Preoperative work-up

After a detailed history and a complete physical examination, all patients with acute abdomen underwent routine laboratory testing (such as complete blood counts, serum biochemistry and tumor-marker screening) and imaging examination (such as chest X-ray, abdominal ultrasound, contrast-enhanced computed tomography (CT)). Prior to admission, all patients also completed a detailed risk assessment for COVID-19, including typical clinical manifestation and contact history with suspicious or confirmed COVID-19 patients within 14 days. CT lung imaging, quantitative reverse transcription-polymerase chain reaction (RT-PCR) and IgM-IgG antibodies against SARS-CoV-2 were also required for all patients to screen for potential infections.
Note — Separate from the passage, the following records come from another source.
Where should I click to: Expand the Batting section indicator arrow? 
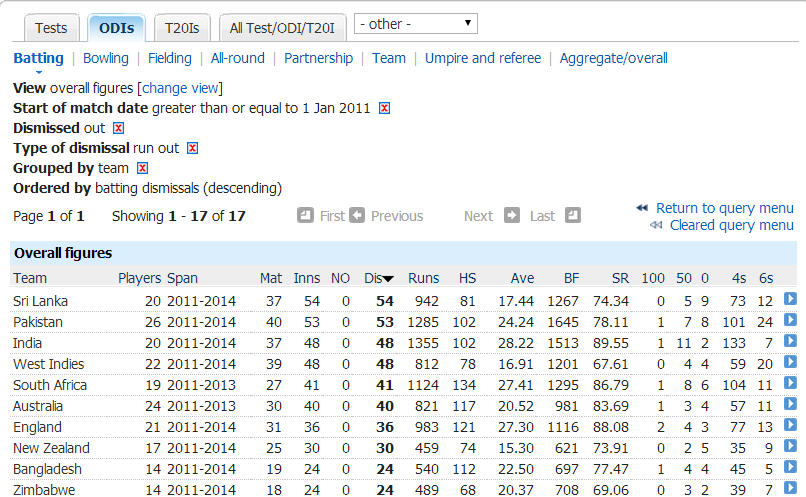coord(38,72)
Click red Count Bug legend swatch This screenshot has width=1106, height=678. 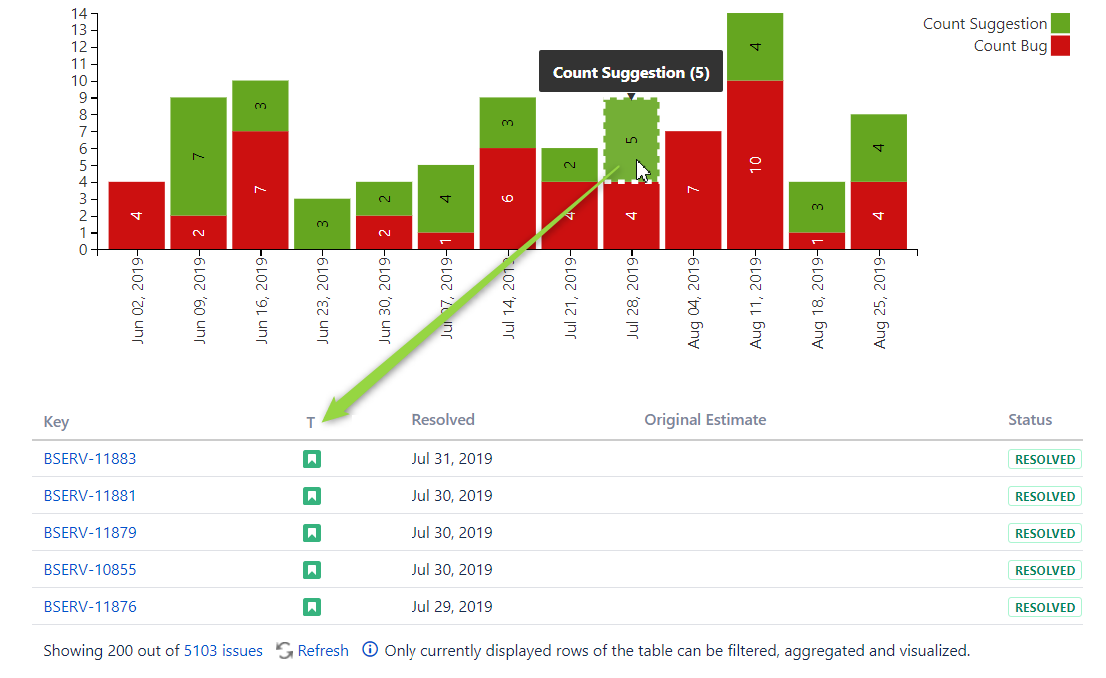(x=1060, y=46)
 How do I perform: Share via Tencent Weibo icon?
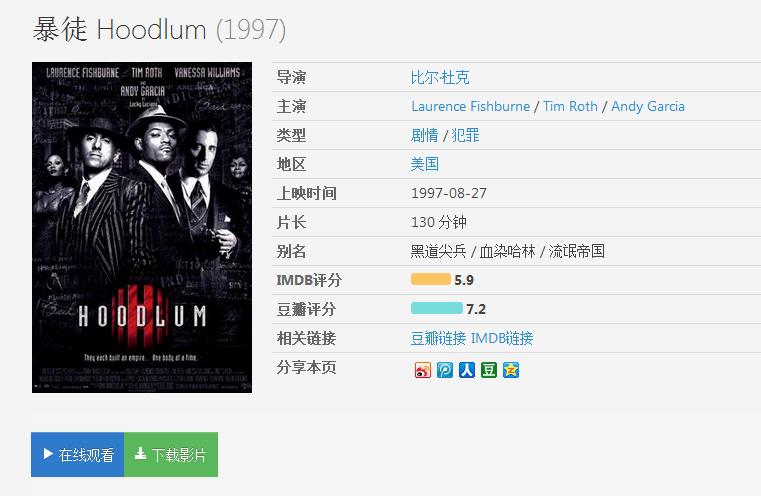tap(445, 370)
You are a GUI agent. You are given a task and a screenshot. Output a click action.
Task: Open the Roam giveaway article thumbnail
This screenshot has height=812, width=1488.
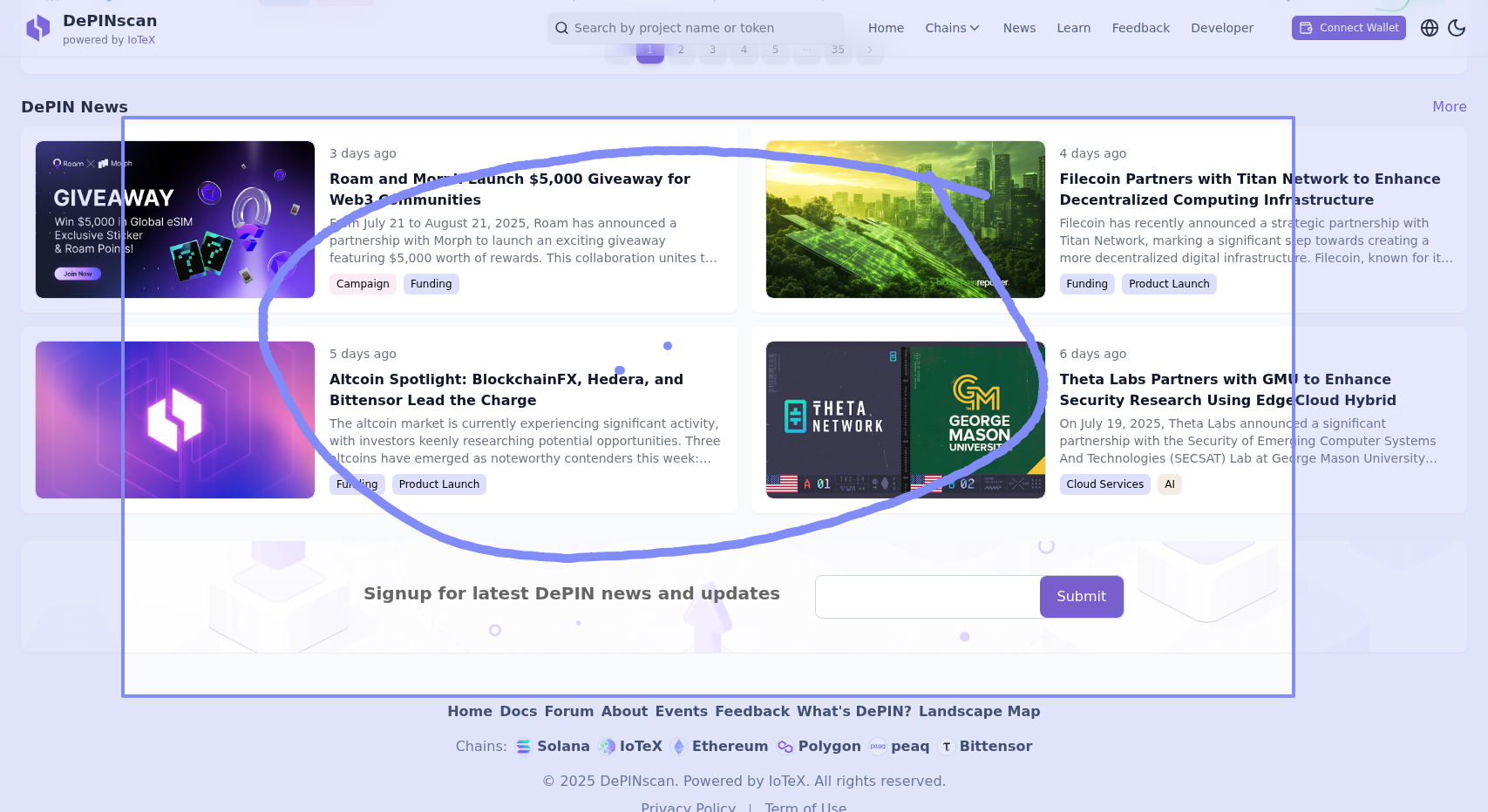[x=174, y=220]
All suspected COVID-19 cases were treated as positive until confirmed. If emergency surgery was required, patients with positive indicators for infection must be taken directly to a designated COVID operation room through a predefined path. Due to the possible false negatives of test kits, all surgical procedures were carried out using a high level of protection, including masks, eye protection, gloves, caps and protective clothing, for the entire duration of the procedure.

Postoperative work-up

All patients who were not excluded from possibly having COVID-19 were transferred to the isolation ward and transitional ward after surgery according to the status of the preoperative screening results. Medical staff were required to adhere to strict prevention and infection control protocols in addition to routine universal precautions, and all patients were advised to wear a mask throughout hospitalization. Patients in the transitional ward underwent another round of RT-PCR for SARS-CoV-2. If the screening yielded negative results, the patient was transferred and treated in a single room of the general ward for three to five days prior to transfer to a shared room. If patients presented with pyrexia of unknown origin, typical respiratory symptoms or CT imaging manifestations indicating viral pneumonia, they were transferred to the transitional ward to retest for SARS-CoV-2 infection by RT-PCR. If the screening yielded positive results, patients were transferred to the isolation ward for further treatment. After the remission of acute abdomen, patients in the isolation ward were advised to transfer to designated hospitals for the treatment of COVID-19.

Data collection

Primary data, including clinical characteristics, the laboratory and imaging examination results, evidence of COVID-19, treatments, and clinical outcomes, were identified from medical reports. Blood samples from all participants were obtained through peripheral venipuncture. The following thresholds were considered the normal range of indicators: creatinine, 58-110 μmol/L; total bilirubin, 3-22 μmol/L; albumin, 35-50 g/L; alanine aminotransferase (ALT), 21-72 U/L; aspartate aminotransferase (AST), 17-59 U/L; hemoglobin (HGB), 130-175 g/L; white blood cell (WBC) count, (3.5-9.5)×10⁹/L; neutrophil count, (1.8-6.3)×10⁹/L; lymphocyte count, (1.1-3.2)×10⁹/L; C-reaction protein (CRP), < 8 mg/L; procalcitonin (PCT), < 0.5 μg/L; D-dimer, < 0.5 mg/L; activated partial thromboplastin time (APTT), 28-43.5 s; and prothrombin time (PT), 11-16 s. We adopted the classification system of the New Coronavirus Pneumonia Prevention and Control Program (7^th edition). According to this system, COVID-19 pneumonia cases were divided into four groups: mild, moderate, severe and critically ill. The discharge requirements for patients who only had acute abdomen include 1) remission of acute abdomen and 2) negative SARS-CoV-2 results by RT-PCR. However, for acute abdomen patients with COVID-19 pneumonia, obvious resolution of pulmonary inflammation and negative results by RT-PCR for two consecutive evaluation times were necessary for discharge.

Statistical analysis

Statistical analysis was performed using SPSS 23.0 (SPSS Inc., Chicago, IL, USA), and diagrams of curves were drawn using Prism (version 6.0; GraphPad). Data are presented as numbers and percentages for categorical variables, and continuous data are expressed as the mean ± standard deviation (SD). Differences were considered significant at *p<0.05, **p <0.01 and ***p <0.001. ns: no significance.